Cautionary statement

This presentation contains forward-looking information on future production, project start-ups and future capital spending. Actual results could differ materially due to changes in project schedules, operating performance, demand for oil and gas, commercial negotiations or other technical and economic factors.

Oil-equivalent barrels (OEB) may be misleading, particularly if used in isolation. An OEB conversion ratio of 6,000 cubic feet to one barrel is based on an energy-equivalency conversion method primarily applicable at the burner tip and does not represent a value equivalency at the well head.

Proved reserves are calculated under United States Securities and Exchange Commission (SEC) requirements, as shown in Form 10-K dated December 31, 2012.

Pursuant to National Instrument 51-101 disclosure guidelines, and using Canadian Oil and Gas Evaluation Handbook definitions, Imperial’s non-proved resources are classified as a “contingent resource.” Such resources are a best estimate of the company’s net interest after royalties at year-end 2012, as determined by Imperial’s internal qualified reserves evaluator. Contingent resources are considered to be potentially recoverable from known accumulations, using established technology or technology under development, but are currently not considered to be commercially recoverable due to one or more contingencies. There is no certainty that it will be economically viable or technically feasible to produce any portion of the resource.
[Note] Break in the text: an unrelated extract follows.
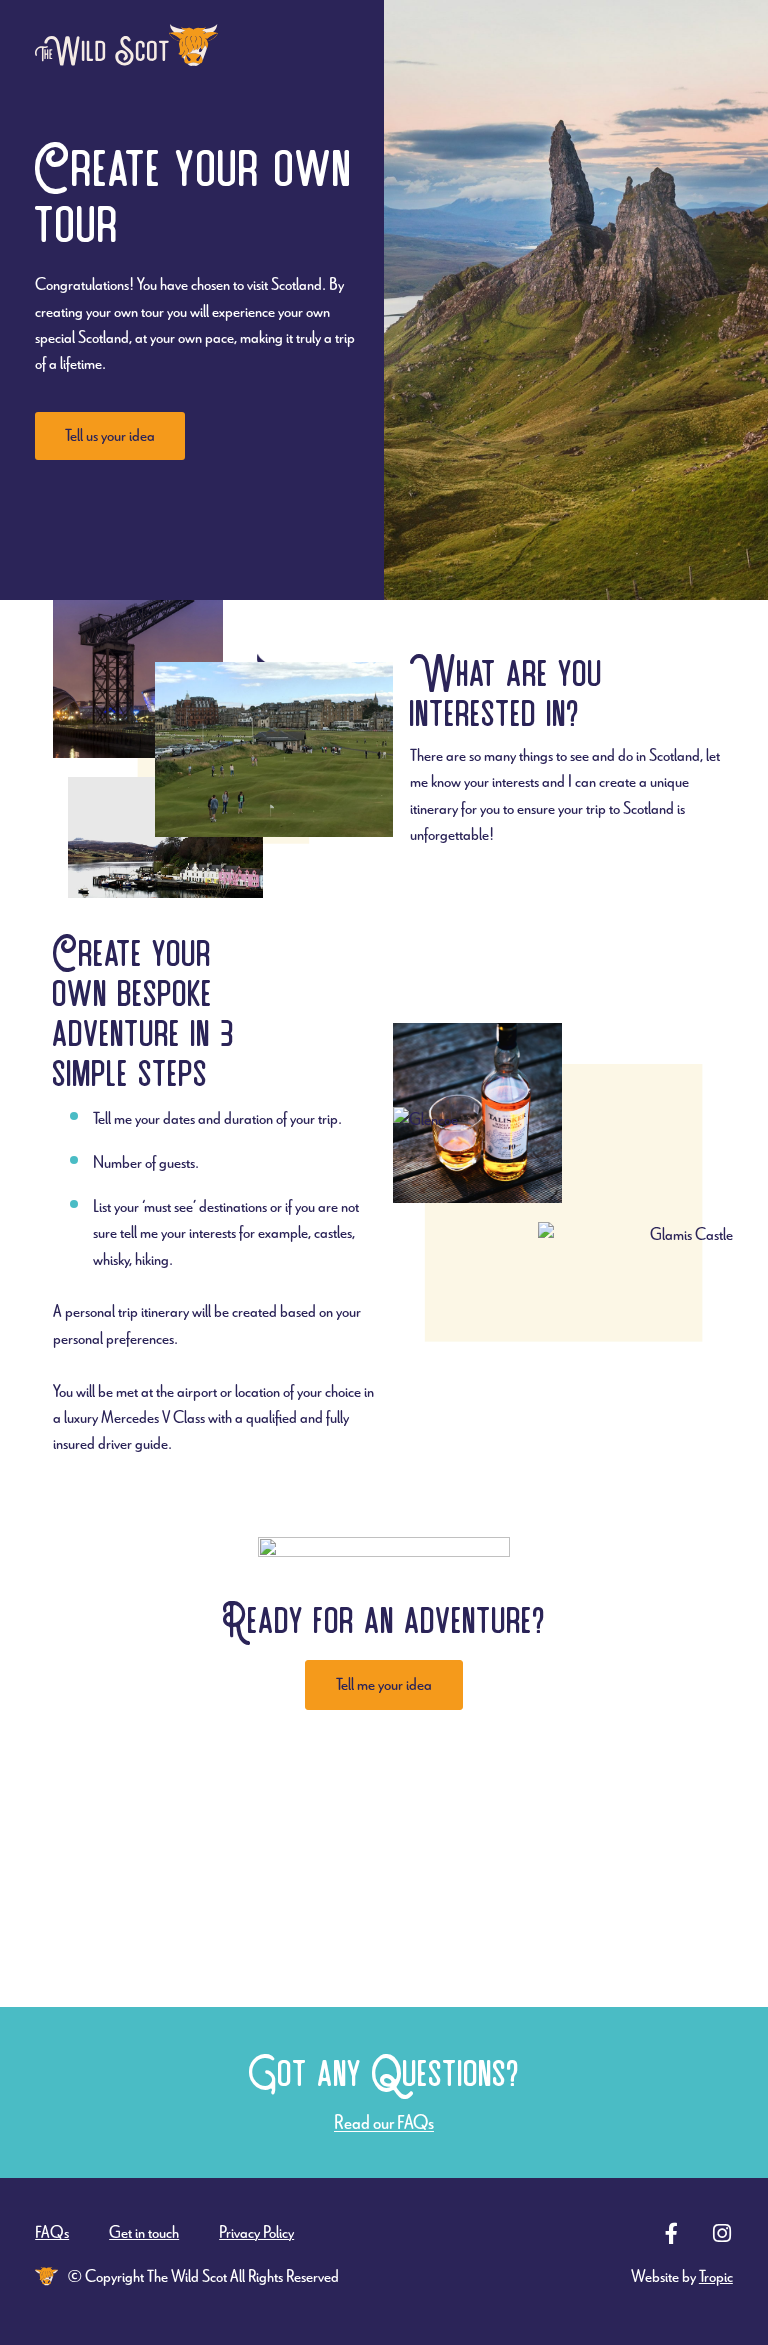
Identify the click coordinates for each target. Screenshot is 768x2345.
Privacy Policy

The term “project” as used in these materials does not necessarily have the same meaning as under Securities and Exchange Commission (“SEC”) Rule 13q-1 relating to government payment reporting. For example, a single project for purposes of the rule may encompass numerous properties, agreements, investments, developments, phases, work efforts, activities and components, each of which we may also informally describe as a “project”.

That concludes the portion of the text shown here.